About this depression research news
Author: Eline Feenstra
Contact: Eline Feenstra – KNAW
Image: The image is credited to Neuroscience News
Original Research: Open access.
“Microglia transcriptional profiling in major depressive disorder shows inhibition of cortical grey matter microglia” by Karel Scheepstra et al. Biological Psychiatry
Microglia transcriptional profiling in major depressive disorder shows inhibition of cortical grey matter microglia
Microglia have been implicated in the pathophysiology of major depressive disorder (MDD), but information on biological mechanisms is limited. Therefore, we investigated the gene expression profile of microglial cells in relation to neuronal regulators of microglia activity in well-characterized MDD and control autopsy brains.
Pure, intact microglia were isolated at brain autopsy from occipital cortex grey matter (GM) and corpus callosum white matter (WM) of 13 MDD and 10 age-matched control donors for RNA sequencing. Top differentially expressed genes were validated using immunohistochemistry (IHC) staining. Since gene expression changes were only detected in GM microglia, neuronal regulators of microglia were investigated in cortical tissue and synaptosomes from the cortex by RT-qPCR and Western blot.

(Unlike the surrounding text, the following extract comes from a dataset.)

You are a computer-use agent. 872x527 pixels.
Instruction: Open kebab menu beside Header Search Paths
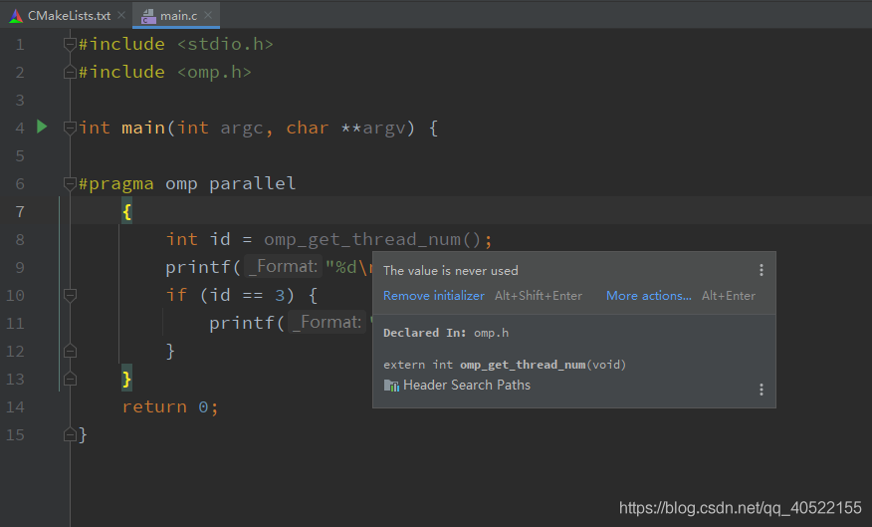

Transcriptome analysis revealed 92 genes differentially expressed in microglia isolated from GM, but none in microglia from WM in MDD, compared to controls. Of these, 81 genes were less abundantly expressed in GM MDD, including CD163, MKI67, SPP1, CD14, FCGR1A/C, and C1QA/B/C. Accordingly, pathways related to effector mechanisms, such as the complement system and phagocytosis were differentially regulated in GM microglia in MDD. IHC staining revealed significantly lower expression of CD163 protein in MDD. Whole tissue analysis showed an increase in CD200 (p+0.0009) and CD47 (p=0.068) mRNA, and CD47 protein was significantly elevated (p=0.0396) in synaptic fractions of MDD cases.
Transcriptional profiling indicates an immune-suppressed microglial phenotype in MDD, possibly caused by neuronal regulation.